Task requirements
As the answer, set down the lines below from the one containing "Task: Open the 'Static-Dynamic" through the one containing "Task: Click the View Options banner control", exactly and inclusively, and no others.

(Entries taken from a collection)
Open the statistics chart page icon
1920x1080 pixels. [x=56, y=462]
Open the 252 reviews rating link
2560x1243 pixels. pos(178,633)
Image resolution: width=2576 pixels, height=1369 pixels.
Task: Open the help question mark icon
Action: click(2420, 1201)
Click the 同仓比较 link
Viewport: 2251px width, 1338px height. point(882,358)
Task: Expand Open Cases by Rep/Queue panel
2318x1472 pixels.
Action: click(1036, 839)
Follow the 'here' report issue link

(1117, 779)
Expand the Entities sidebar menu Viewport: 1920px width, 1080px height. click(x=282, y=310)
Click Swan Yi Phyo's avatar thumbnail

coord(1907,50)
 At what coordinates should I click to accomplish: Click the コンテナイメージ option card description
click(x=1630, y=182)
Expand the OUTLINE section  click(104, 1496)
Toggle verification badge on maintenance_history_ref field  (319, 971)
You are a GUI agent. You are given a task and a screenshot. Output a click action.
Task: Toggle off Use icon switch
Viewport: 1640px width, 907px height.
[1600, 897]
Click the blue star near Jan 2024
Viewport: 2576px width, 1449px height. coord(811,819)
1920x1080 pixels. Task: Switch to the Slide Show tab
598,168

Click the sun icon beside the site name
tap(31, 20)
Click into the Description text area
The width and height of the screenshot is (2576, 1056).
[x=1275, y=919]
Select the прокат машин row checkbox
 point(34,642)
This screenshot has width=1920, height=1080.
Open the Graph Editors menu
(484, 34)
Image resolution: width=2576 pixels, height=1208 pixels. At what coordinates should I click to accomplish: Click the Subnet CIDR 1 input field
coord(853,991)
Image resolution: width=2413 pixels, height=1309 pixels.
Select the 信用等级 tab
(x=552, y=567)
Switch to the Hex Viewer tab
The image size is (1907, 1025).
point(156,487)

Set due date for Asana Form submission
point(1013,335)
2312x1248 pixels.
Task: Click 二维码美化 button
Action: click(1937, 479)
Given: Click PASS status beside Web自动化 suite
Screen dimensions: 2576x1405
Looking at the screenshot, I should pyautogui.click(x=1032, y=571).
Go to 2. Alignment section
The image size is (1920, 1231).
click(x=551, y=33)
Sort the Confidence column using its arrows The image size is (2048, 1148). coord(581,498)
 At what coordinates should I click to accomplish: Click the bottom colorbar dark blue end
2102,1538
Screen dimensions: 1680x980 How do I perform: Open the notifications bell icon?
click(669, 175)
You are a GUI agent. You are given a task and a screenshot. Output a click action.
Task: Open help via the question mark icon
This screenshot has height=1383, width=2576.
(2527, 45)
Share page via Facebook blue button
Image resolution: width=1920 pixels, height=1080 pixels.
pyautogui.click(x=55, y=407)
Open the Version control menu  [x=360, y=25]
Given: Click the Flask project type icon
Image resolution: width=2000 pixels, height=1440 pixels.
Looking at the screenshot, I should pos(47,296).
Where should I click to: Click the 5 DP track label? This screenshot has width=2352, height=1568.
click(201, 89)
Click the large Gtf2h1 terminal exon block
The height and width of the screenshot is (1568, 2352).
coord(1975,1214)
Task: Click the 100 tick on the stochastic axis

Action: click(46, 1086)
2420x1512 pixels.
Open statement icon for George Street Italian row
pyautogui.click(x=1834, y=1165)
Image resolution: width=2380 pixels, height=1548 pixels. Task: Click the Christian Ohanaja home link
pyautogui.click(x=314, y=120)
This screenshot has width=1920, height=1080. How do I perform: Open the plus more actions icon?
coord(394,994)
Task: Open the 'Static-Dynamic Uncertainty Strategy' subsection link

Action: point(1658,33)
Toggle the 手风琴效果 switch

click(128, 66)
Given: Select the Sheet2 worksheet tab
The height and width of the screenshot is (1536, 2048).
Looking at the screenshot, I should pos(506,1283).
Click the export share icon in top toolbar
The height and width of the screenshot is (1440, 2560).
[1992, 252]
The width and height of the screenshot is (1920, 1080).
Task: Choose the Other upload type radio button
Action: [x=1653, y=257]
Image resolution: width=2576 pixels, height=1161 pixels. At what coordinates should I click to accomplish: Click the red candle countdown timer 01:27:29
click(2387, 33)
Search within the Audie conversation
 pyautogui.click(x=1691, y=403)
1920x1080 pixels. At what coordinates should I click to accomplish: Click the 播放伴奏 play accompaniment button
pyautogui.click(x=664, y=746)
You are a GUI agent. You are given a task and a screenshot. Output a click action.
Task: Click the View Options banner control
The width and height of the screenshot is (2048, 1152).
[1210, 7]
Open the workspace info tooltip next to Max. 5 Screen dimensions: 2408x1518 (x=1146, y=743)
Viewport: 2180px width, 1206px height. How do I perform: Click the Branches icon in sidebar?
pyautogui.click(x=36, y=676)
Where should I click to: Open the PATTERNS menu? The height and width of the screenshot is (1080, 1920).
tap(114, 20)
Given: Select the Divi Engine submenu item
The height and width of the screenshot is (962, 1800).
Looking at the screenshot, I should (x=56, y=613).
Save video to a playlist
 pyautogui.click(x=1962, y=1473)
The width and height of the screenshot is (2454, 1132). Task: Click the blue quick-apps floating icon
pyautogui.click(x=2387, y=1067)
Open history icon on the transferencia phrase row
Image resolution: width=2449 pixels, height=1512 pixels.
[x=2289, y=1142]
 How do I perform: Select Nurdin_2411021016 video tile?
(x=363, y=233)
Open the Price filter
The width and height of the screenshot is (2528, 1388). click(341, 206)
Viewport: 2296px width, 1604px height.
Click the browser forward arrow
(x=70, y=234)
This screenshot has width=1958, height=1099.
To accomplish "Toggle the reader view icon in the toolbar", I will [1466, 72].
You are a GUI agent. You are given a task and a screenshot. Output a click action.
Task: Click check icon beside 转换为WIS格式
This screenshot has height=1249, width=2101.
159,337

Task output
Task: Open the 'Static-Dynamic Uncertainty Strategy' subsection link

Action: point(1658,33)
Toggle the 手风琴效果 switch

click(128, 66)
Given: Select the Sheet2 worksheet tab
The height and width of the screenshot is (1536, 2048).
Looking at the screenshot, I should pos(506,1283).
Click the export share icon in top toolbar
The height and width of the screenshot is (1440, 2560).
[1992, 252]
The width and height of the screenshot is (1920, 1080).
Task: Choose the Other upload type radio button
Action: [x=1653, y=257]
Image resolution: width=2576 pixels, height=1161 pixels. At what coordinates should I click to accomplish: Click the red candle countdown timer 01:27:29
click(2387, 33)
Search within the Audie conversation
 pyautogui.click(x=1691, y=403)
1920x1080 pixels. At what coordinates should I click to accomplish: Click the 播放伴奏 play accompaniment button
pyautogui.click(x=664, y=746)
You are a GUI agent. You are given a task and a screenshot. Output a click action.
Task: Click the View Options banner control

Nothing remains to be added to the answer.